07 Decoding controls

core

After logits, nothing is written yet. Decoding turns scores into one token, and the knobs change voice, determinism, and risk.

Adapted from Ahmad Osman, "LLMs 101: A Practical Guide (2026)".

After the model produces logits, it has not written anything yet. It has only scored every possible next token. Decoding is the policy that turns those scores into one actual token, appends it to the context, and repeats the loop. The runtime can pick the highest-probability token every time, sample from a narrowed set of likely tokens, penalize repetition, stop at a delimiter, or use a fixed seed so the same prompt behaves reproducibly. None of these change the weights, but they change the model’s voice, determinism, creativity, and tendency to loop.

The important knobs answer three practical questions. How much randomness is allowed? How far into lower-probability tokens can the sampler reach? And what boundaries prevent loops, rambling, schema breaks, or runaway output? Temperature, top-p, and top-k govern the first two; stop sequences, repetition penalties, and max-token limits govern the third.

The settings follow the task. For precise work, start narrow: low temperature, short token limits, explicit stop sequences, and constrained decoding when output must match JSON or a schema. For creative work, give the sampler more room with higher temperature and top-p, then rank several candidates afterward. For coding, keep the first pass conservative and sample alternatives only when you are intentionally exploring.

Greedy decoding is not always more accurate; it is often brittle. A greedy decoder can get stuck in loops or produce generic answers because it never explores alternatives. For evals, use deterministic settings (including a fixed seed) so results are reproducible. For ideation, let the model breathe. One rule holds across tasks: constrained decoding, where output is forced to match a grammar or schema, is more reliable than asking politely for valid JSON.

Data provided:
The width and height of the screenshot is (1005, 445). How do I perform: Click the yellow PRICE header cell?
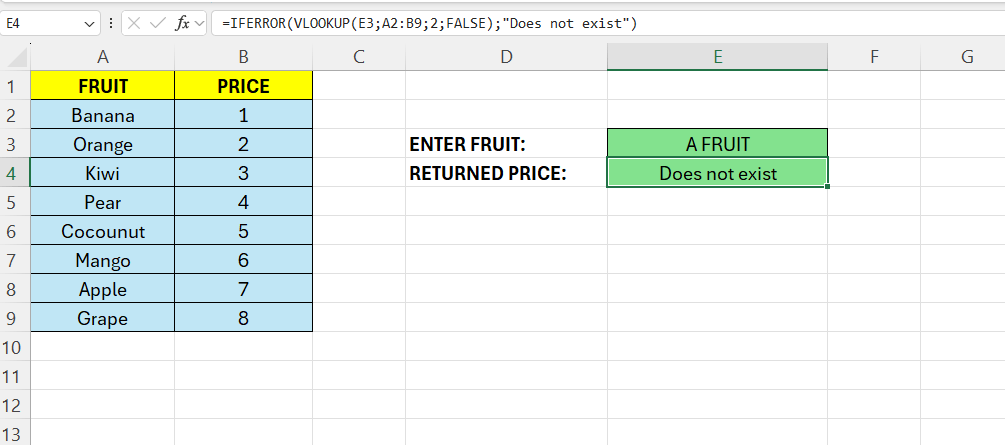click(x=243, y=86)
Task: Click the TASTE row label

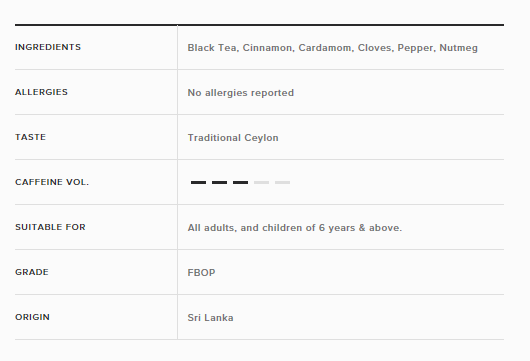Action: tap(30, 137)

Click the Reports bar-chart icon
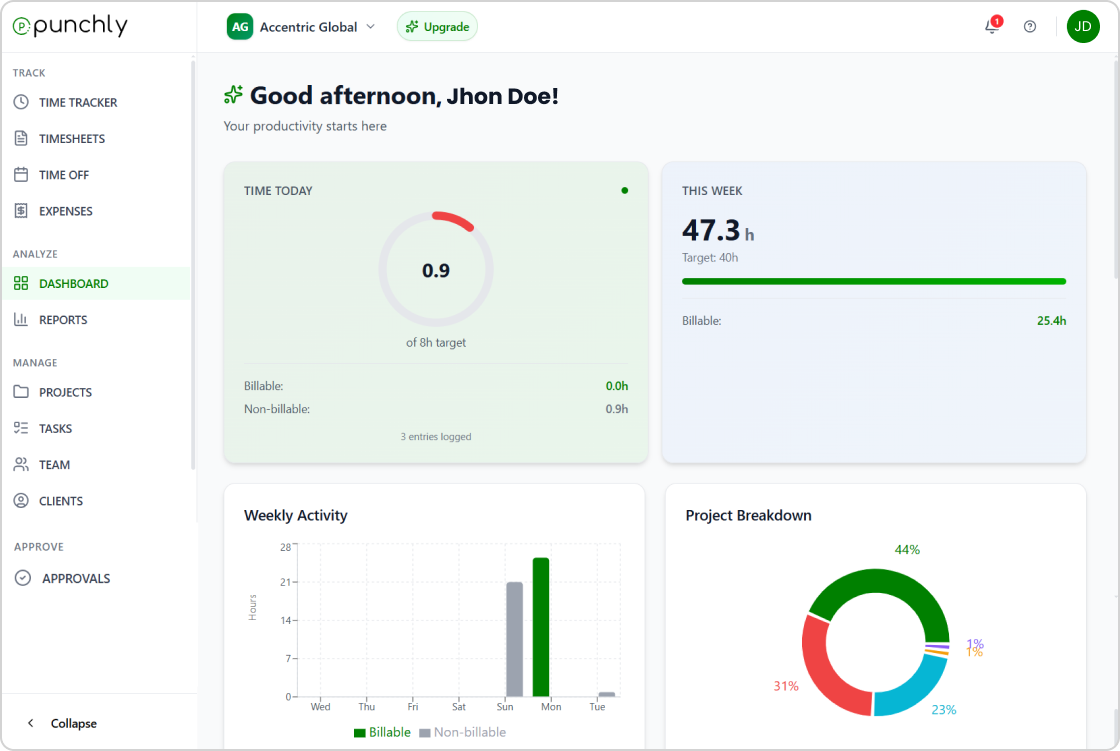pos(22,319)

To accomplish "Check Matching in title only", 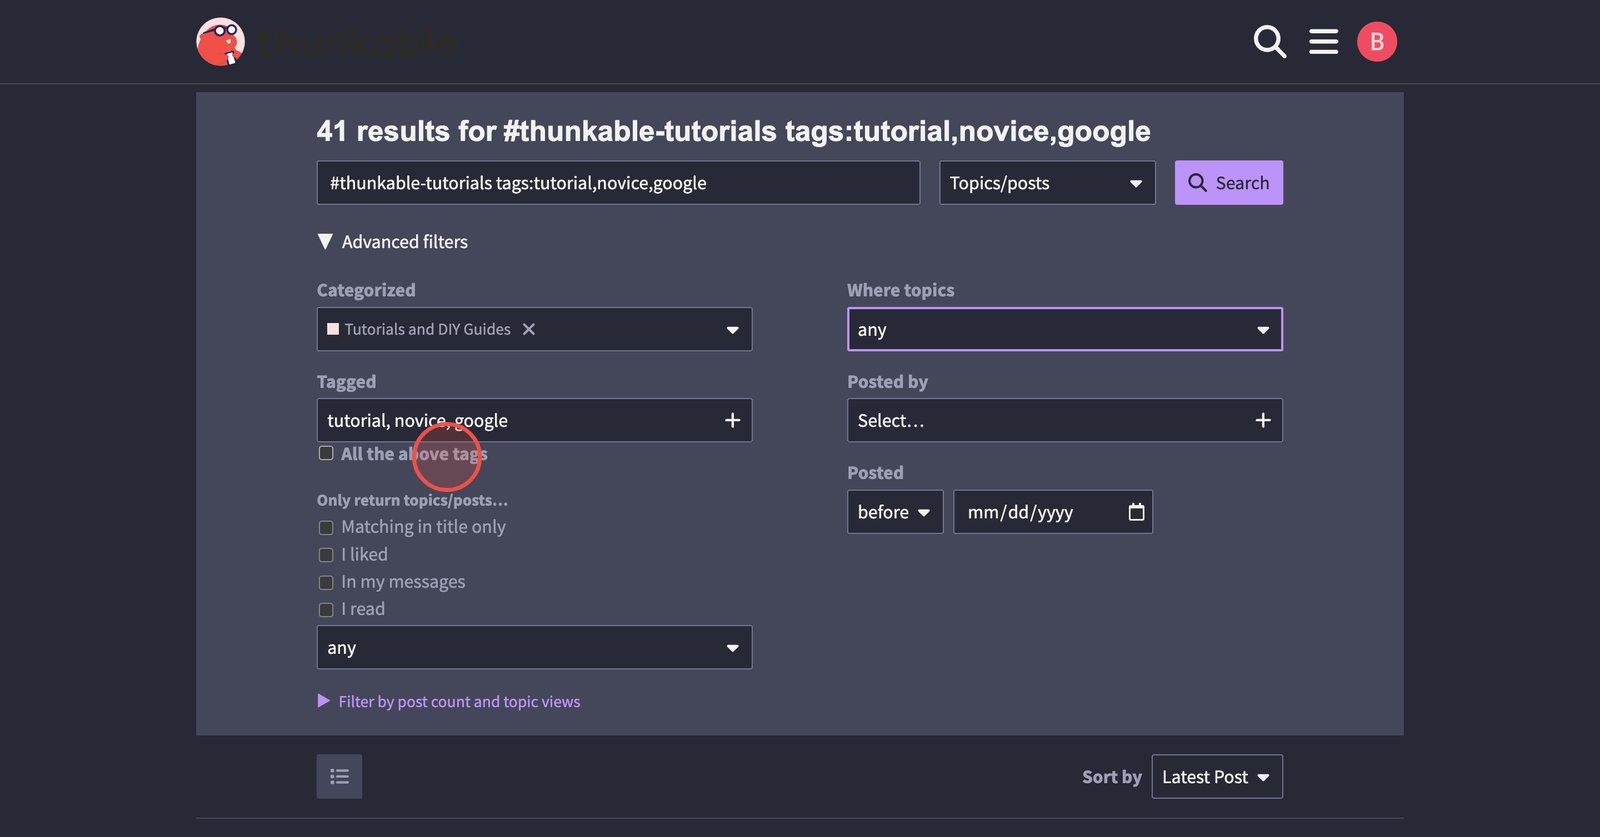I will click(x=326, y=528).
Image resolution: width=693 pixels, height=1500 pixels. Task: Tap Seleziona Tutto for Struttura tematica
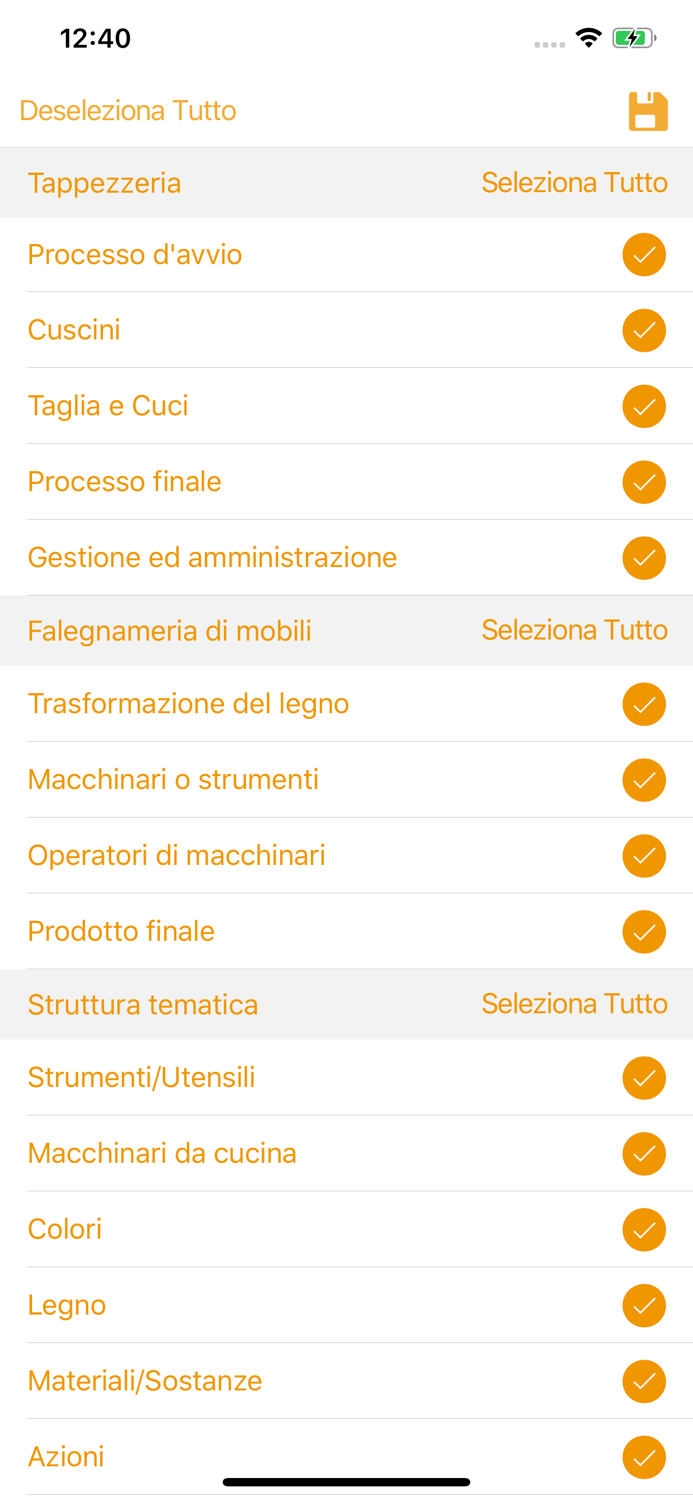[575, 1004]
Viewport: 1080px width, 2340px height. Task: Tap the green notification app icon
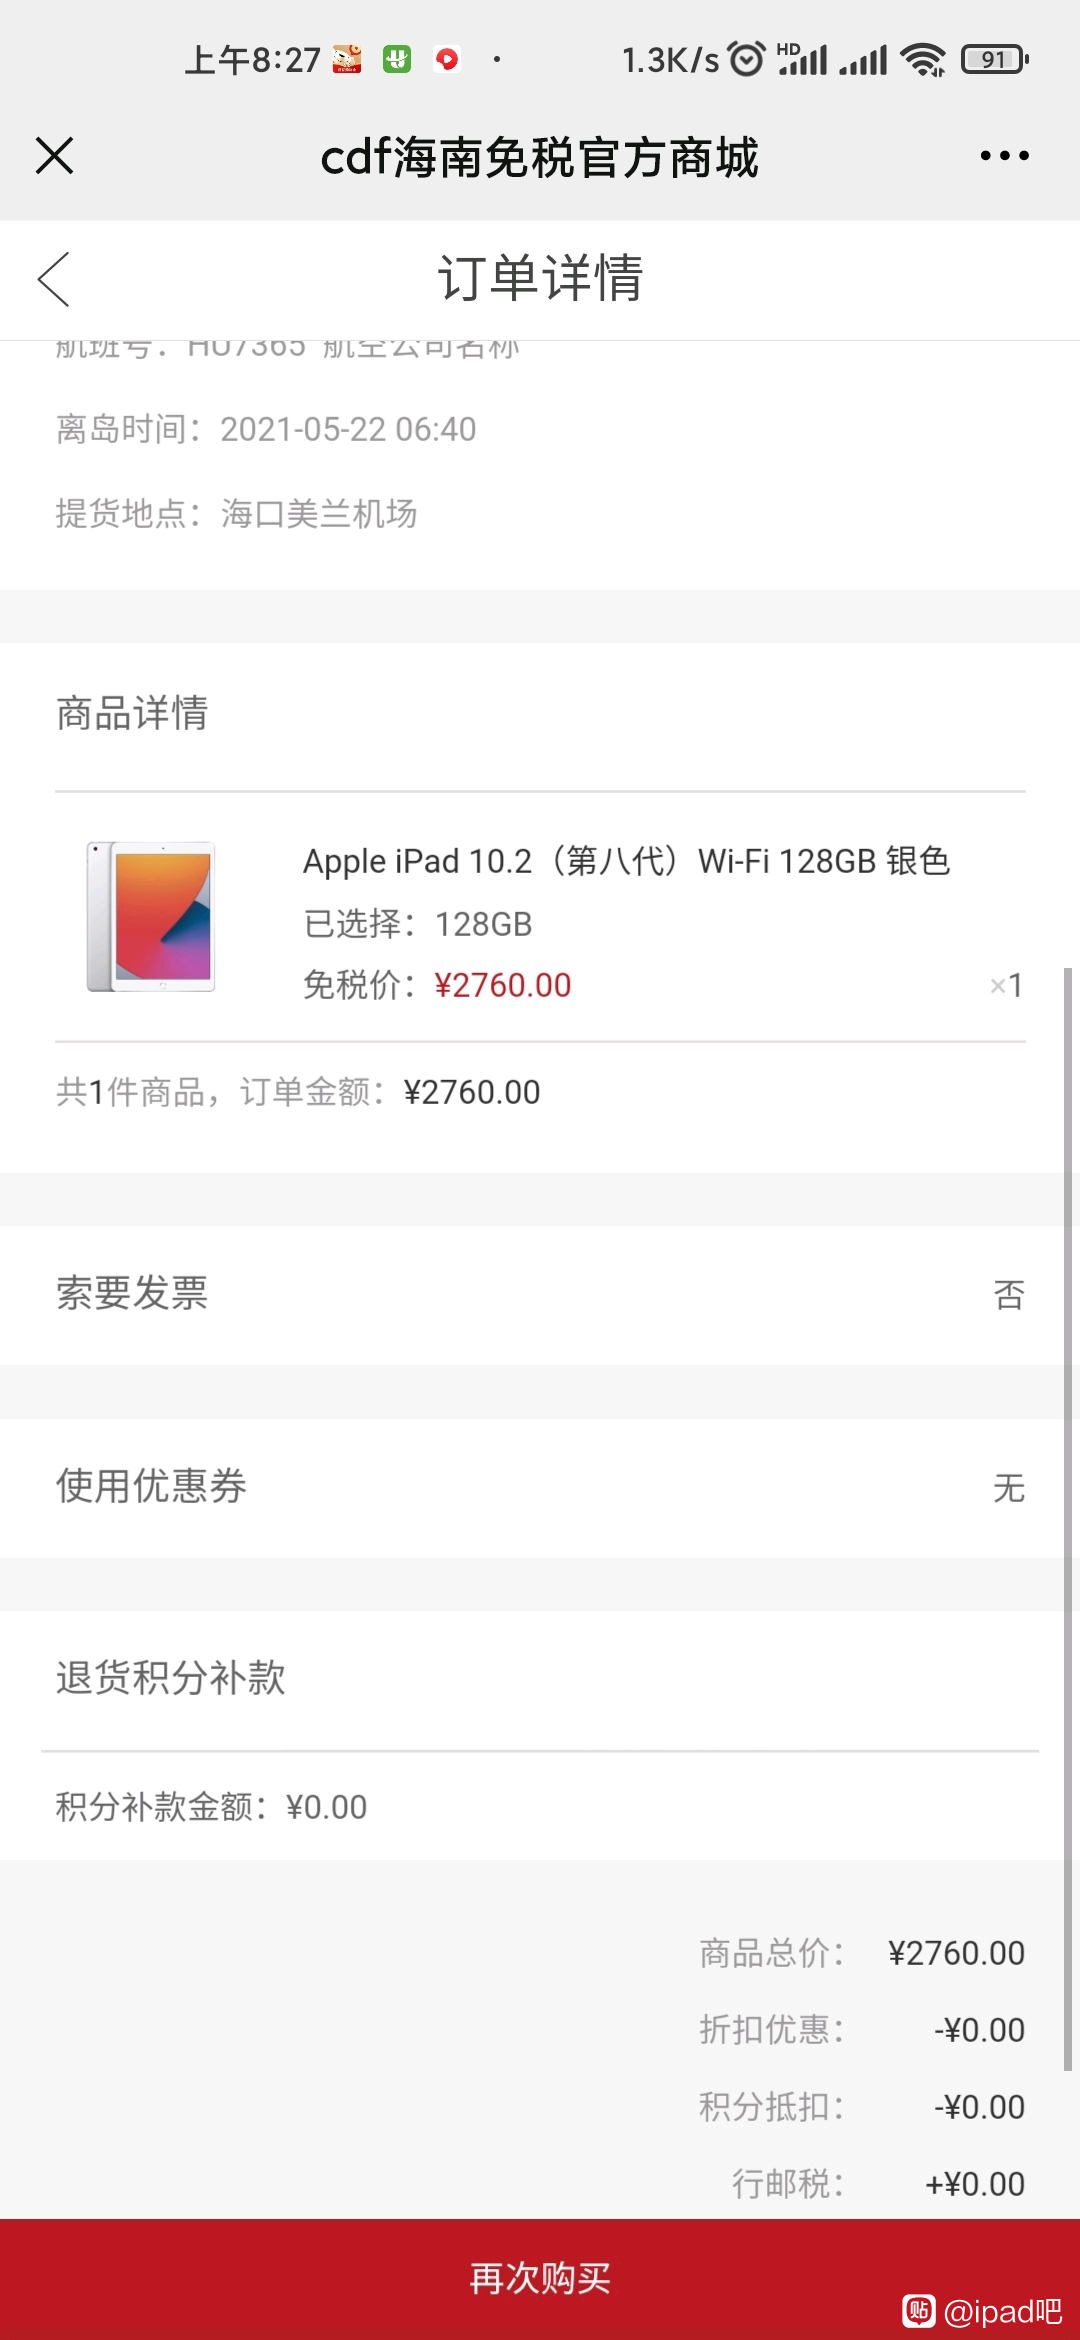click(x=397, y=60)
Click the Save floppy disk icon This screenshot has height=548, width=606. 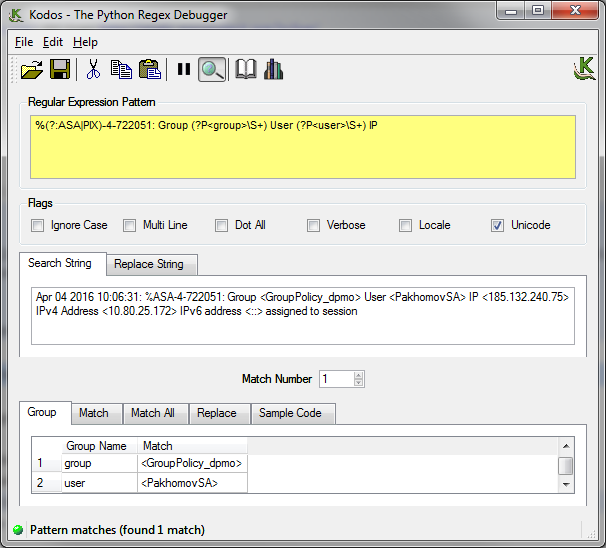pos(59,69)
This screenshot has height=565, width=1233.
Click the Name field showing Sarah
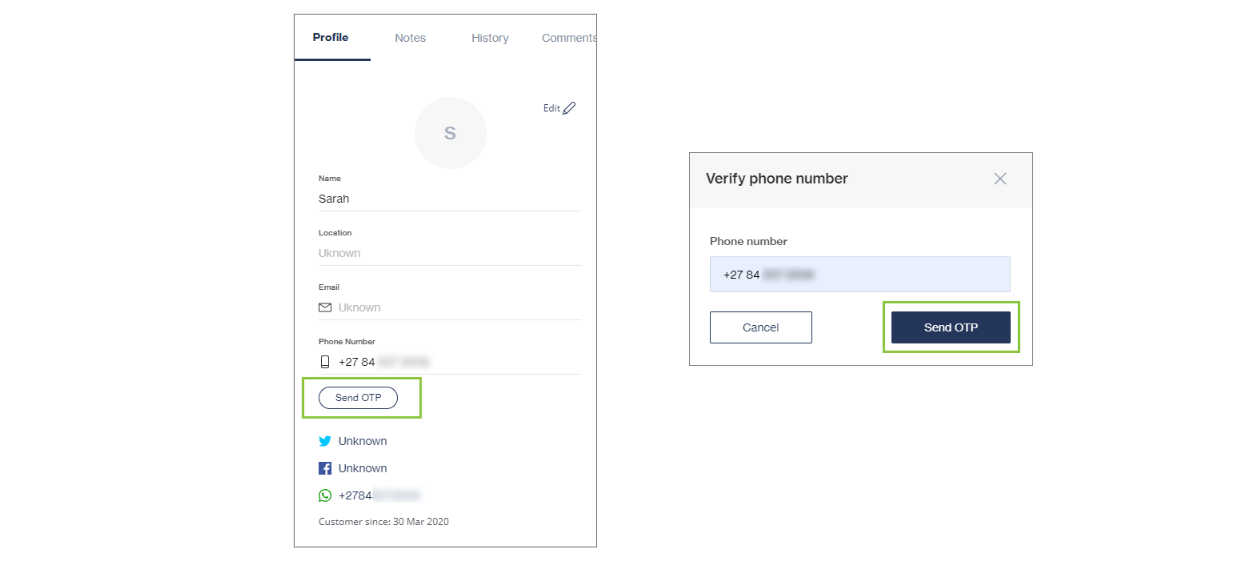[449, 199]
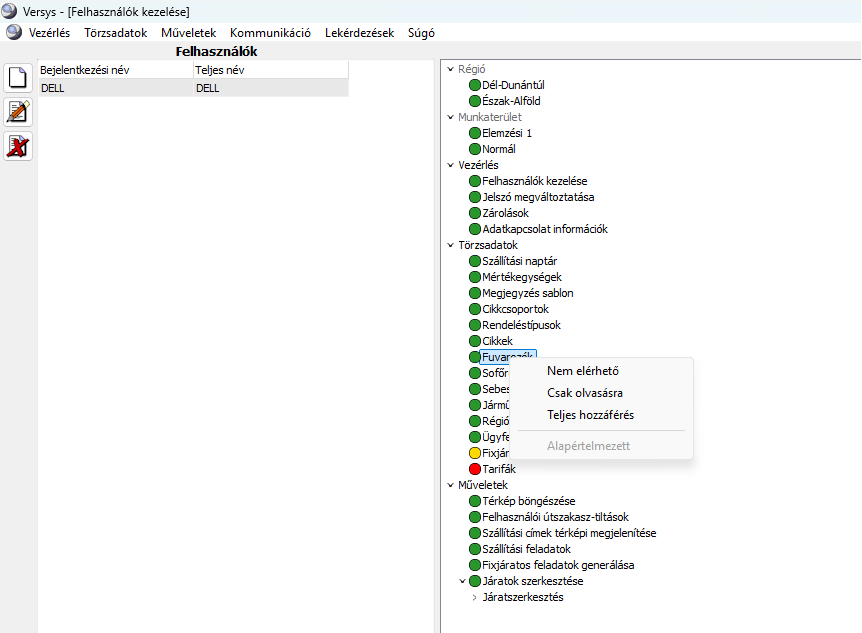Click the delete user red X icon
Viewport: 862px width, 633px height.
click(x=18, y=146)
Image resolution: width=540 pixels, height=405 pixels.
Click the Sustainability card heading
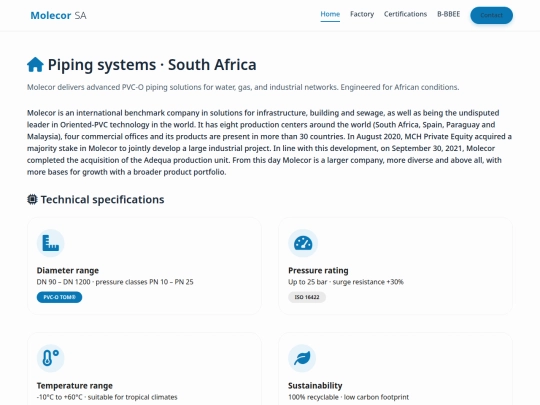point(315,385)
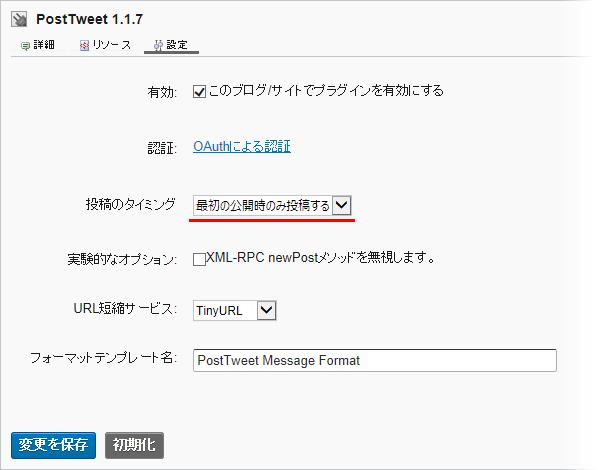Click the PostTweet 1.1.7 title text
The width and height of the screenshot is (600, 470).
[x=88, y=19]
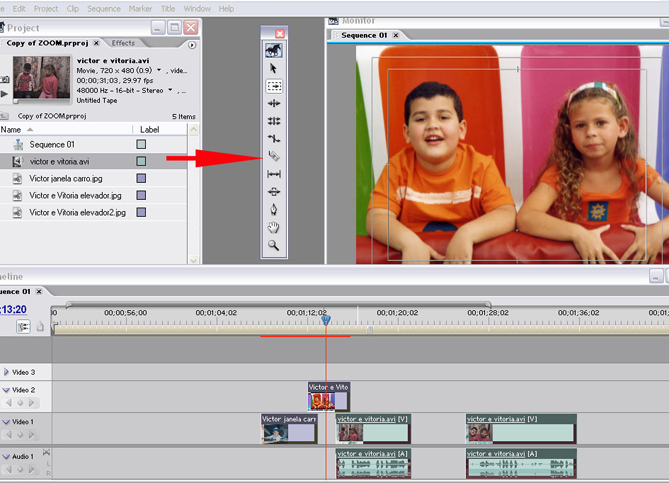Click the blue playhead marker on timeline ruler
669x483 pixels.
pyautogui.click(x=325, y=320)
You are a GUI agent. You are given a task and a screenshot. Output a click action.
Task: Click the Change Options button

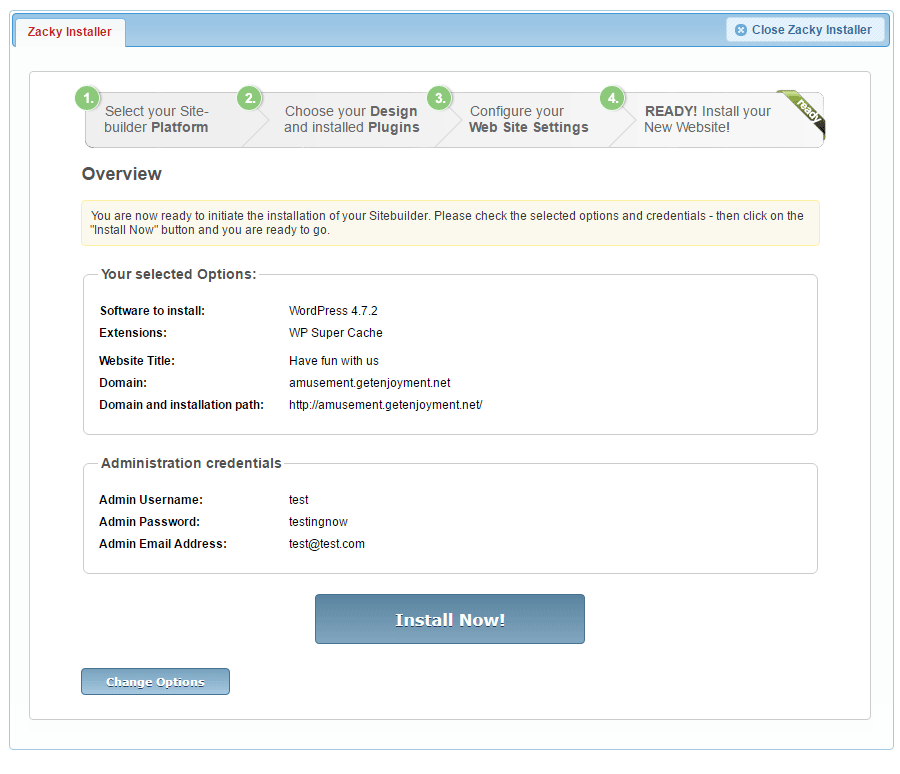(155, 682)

Assignment 1:
According to the decoding controls text, which settings govern the boundaries that prevent loops, rambling, schema breaks, or runaway output?
Assignment 2:
Give again the part of the decoding controls text that opens with the words containing "After logits, nothing" and closes with "tendency to loop.", changing "logits" to "raw scores" throughout.

Task answer 1:
Stop sequences, repetition penalties, and max-token limits govern them.

Task answer 2:
After raw scores, nothing is written yet. Decoding turns scores into one token, and the knobs change voice, determinism, and risk.

Adapted from Ahmad Osman, "LLMs 101: A Practical Guide (2026)".

After the model produces raw scores, it has not written anything yet. It has only scored every possible next token. Decoding is the policy that turns those scores into one actual token, appends it to the context, and repeats the loop. The runtime can pick the highest-probability token every time, sample from a narrowed set of likely tokens, penalize repetition, stop at a delimiter, or use a fixed seed so the same prompt behaves reproducibly. None of these change the weights, but they change the model’s voice, determinism, creativity, and tendency to loop.